14 DAY TRIAL // Microsoft has suspended the search capability on its Safety & Security Center website after it was discovered that cyber crooks poisoned the results with malicious links.
Search result poisoning, technically known as black hat search engine optimization (BHSEO), is a common method used to distribute malware or promote spam sites.
The technique involves compromising legit websites and creating pages under their domain that are filled with popular search keywords.
Attackers then use other hacked websites to link back to the pages, therefore increasing their search result standing for the targeted terms.
But, while the pages appear to have content to search engine crawlers, they are designed to redirect real visitors to malicious websites.
According to Alex Eckelberry, the general manager of security software at GFI, the BHSEO campaign on Microsoft's Safety & Security Center website is a bit different.
It appears that cyber criminals have managed to create search results to search results. "In other words, blackhat SEOs are seeding illegimate search results within the Microsoft search results.

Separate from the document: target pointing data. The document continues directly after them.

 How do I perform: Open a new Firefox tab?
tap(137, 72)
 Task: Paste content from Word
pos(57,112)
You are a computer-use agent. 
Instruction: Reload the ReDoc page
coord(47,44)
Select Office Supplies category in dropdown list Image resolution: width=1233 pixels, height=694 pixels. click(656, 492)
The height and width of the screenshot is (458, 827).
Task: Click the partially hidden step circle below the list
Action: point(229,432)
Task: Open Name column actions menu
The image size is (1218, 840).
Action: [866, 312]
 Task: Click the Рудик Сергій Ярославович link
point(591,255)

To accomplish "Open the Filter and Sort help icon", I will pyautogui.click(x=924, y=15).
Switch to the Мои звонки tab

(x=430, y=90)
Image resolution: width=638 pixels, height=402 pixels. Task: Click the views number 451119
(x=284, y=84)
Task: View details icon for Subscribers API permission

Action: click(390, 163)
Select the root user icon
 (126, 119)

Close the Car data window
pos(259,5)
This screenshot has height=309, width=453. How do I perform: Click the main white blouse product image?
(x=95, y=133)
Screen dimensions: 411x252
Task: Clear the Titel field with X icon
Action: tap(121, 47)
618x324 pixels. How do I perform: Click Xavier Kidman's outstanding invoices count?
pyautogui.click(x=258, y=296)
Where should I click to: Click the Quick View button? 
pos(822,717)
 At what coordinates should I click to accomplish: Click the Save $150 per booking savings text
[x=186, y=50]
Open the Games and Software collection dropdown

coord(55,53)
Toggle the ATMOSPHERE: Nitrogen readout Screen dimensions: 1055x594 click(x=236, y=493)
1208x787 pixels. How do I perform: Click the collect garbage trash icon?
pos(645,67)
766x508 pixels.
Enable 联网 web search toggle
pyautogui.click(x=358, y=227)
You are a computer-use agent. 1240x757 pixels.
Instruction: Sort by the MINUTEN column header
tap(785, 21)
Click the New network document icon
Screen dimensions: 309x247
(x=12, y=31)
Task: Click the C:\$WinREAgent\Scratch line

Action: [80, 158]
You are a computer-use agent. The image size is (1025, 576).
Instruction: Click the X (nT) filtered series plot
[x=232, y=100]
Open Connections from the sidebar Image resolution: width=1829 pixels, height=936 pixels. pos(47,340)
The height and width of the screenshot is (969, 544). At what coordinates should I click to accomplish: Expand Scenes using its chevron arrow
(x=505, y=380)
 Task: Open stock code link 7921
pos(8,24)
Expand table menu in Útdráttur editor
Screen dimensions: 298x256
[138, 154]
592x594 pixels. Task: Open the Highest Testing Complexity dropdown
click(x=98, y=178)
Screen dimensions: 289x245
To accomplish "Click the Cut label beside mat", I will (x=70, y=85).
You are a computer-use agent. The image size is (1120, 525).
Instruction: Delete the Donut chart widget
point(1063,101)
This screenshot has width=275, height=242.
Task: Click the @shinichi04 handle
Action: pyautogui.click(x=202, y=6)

Pretty tricky and impressive," the security expert notes.
"There are a number of ways this could be done (for example, using the ability on the site to Twitter a search result)," he explains.
The rogue search results on Microsoft's Security Center predominantly led to malicious adult sites which asked users to download special codecs in order to play videos. This is an old trick used by malware distributors and in this case the codec was a piece of adware called Zugo which works as a rebranded Bing toolbar.
"It's a rather poetic twist of irony (unrelated to the search story here), that Zugo is a Microsoft Bing partner," Eckelberry concludes. At the time of writing this article, the Microsoft Security Center website no longer had a search box and the company was probably cleaning up the damage.